Elasticsearch allows you to store, search, and analyze large amounts of structured and unstructured data. This speed, scale, and flexibility makes the Elastic Stack a powerful solution for a wide variety of use cases, like system observability, security (threat hunting and prevention), enterprise search, and more. Because of this flexibility, effectively architecting your deployment’s data storage for scale is incredibly important.

Now, it stands to reason that every Elasticsearch use case is different. Your own use case / deployment / business situation will have certain tolerances and thresholds for things like: total cost of ownership, ingest performance, query performance, number of / size of backups, mean time to recovery, and more.

So, as you begin to think about these various factors — there are 3 questions you might consider to help short circuit what could otherwise be a complex decision matrix:

  • How much data loss can your use case / deployment withstand?
  • How much does performance factor into your business objectives?
  • How much downtime can your project handle?

In this blog we will review several data storage options you can use and we’ll discuss the various pros and cons of each. By the end of this blog, you will have a better understanding of how to architect your own (unique) Elasticsearch deployment’s data storage for scale.

Don’t want to worry about any of this? Some good news: adopting Elasticsearch Service on Elastic Cloud means we’ll handle architecting for scale for you.

Options at-a-glance

Below is a quick reference for the options for architecting your data storage with Elasticsearch that we will be covering in this blog. We will outline in more detail the pros and cons and what to expect in regards to data loss, performance, and downtime below.

RAID 0RAID 1RAID 5RAID 6Multiple Data Paths
Data protection None 1 disk failure 1 disk failure 2 disk failures None
Performance* NX X/2 (N - 1)X (N - 2)X 1X to NX
Capacity 100% 50% 67% - 94% 50% - 88% 100%
Pros • Easy setup

• High performance

• High capacity

• Elasticsearch sees only 1 disk
• High data protection

• Easy recovery

• Elasticsearch sees only 1 disk
• Medium data protection

• Easy recovery

• Medium to high capacity

• Medium to high performance gains

• Elasticsearch sees only 1 disk
• High data protection

• Easy recovery

• Medium to high capacity

• Medium to high performance gains

• Elasticsearch sees only 1 disk
• Easy setup

• Add disks

• High capacity
Cons • No fault tolerance

• Long recovery

• Potential for permanent data loss if there are no replica shards
• Low capacity

• No performance gains for writes

• Can only use 2 disks
• Some capacity loss

• Only 1 disk can fail before the array fails

• Potentially long recovery

• If more than 1 disk fails the potential for data loss exists

• During recovery the arrays performance is reduced
• Small to medium capacity loss

• Potentially Long recovery

• During a recovery the arrays performance is reduced
• Shards not balanced between paths

• Single disk watermark affects the whole node

• Performance is not consistent

• Disks are not hot swappable

• Adding disk can lead to hot spotting
* N represents the number of disks in the volume. X represents the number of read/write IOPS that a single disk is capable of. Higher numbers mean more performance.

**Dataset section:**
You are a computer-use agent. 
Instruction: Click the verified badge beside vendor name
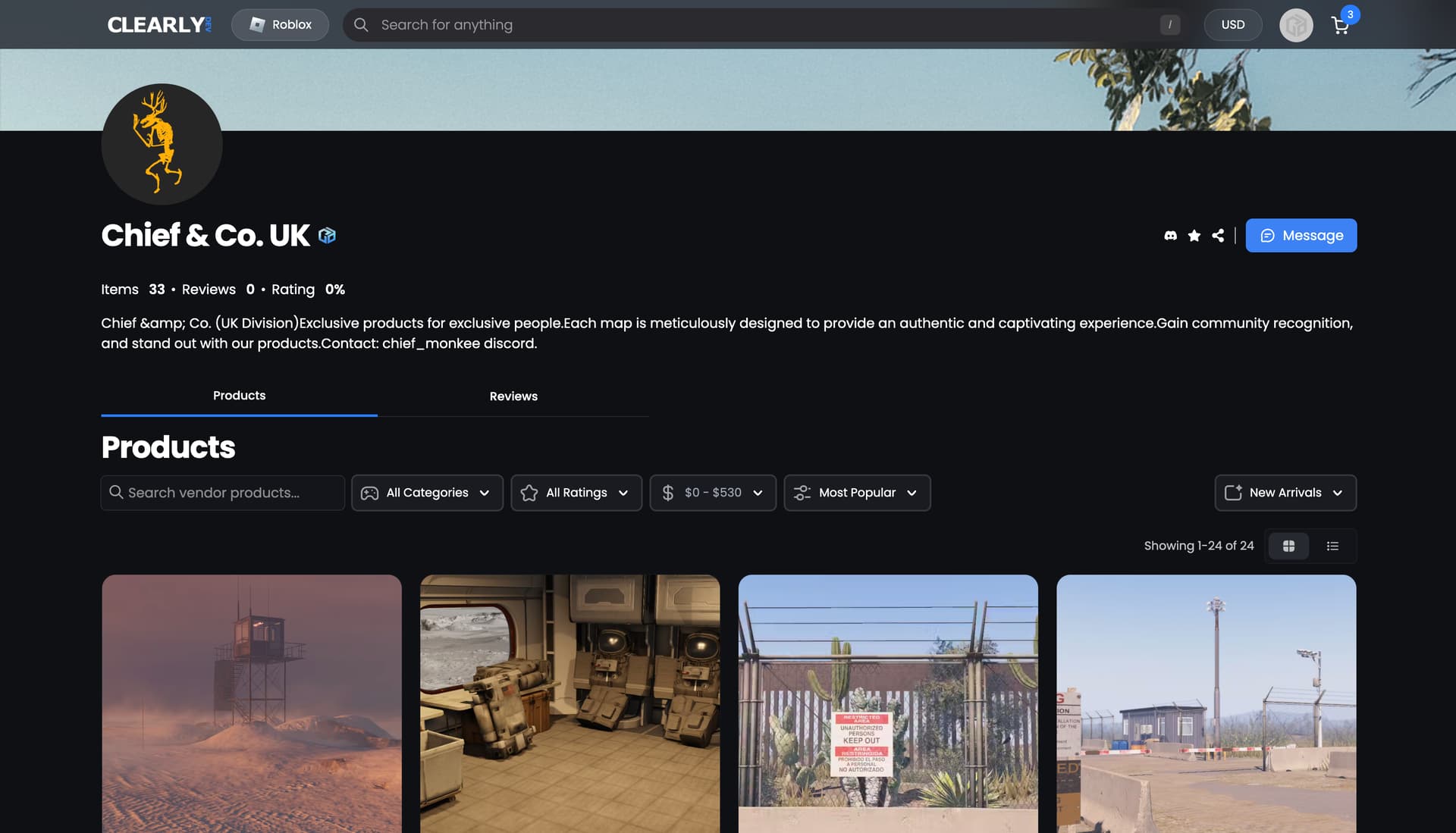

**Instruction A:** From the Elasticsearch storage passage, set down word for word the part that opens with the words containing "So, as you begin" and closes with "storage for scale.".
**Instruction B:**
Based on the Elasticsearch storage passage, does each statement agree with it? Answer yes or no for each, and quote the words that decide it.
(i) Adopting Elasticsearch Service on Elastic Cloud means architecting for scale is handled for you.
(ii) Five questions are suggested to help short circuit the decision matrix.
(iii) Every Elasticsearch use case is the same.
**Instruction C:** List every factor that the Elasticsearch storage passage names as something a use case will have certain tolerances and thresholds for.

**Full output A:**
So, as you begin to think about these various factors — there are 3 questions you might consider to help short circuit what could otherwise be a complex decision matrix:

  • How much data loss can your use case / deployment withstand?
  • How much does performance factor into your business objectives?
  • How much downtime can your project handle?

In this blog we will review several data storage options you can use and we’ll discuss the various pros and cons of each. By the end of this blog, you will have a better understanding of how to architect your own (unique) Elasticsearch deployment’s data storage for scale.

**Full output B:**
(i) Yes: "adopting Elasticsearch Service on Elastic Cloud means we’ll handle architecting for scale for you."
(ii) No: "there are 3 questions you might consider to help short circuit what could otherwise be a complex decision matrix"
(iii) No: "it stands to reason that every Elasticsearch use case is different."

**Full output C:**
- total cost of ownership
- ingest performance
- query performance
- number of / size of backups
- mean time to recovery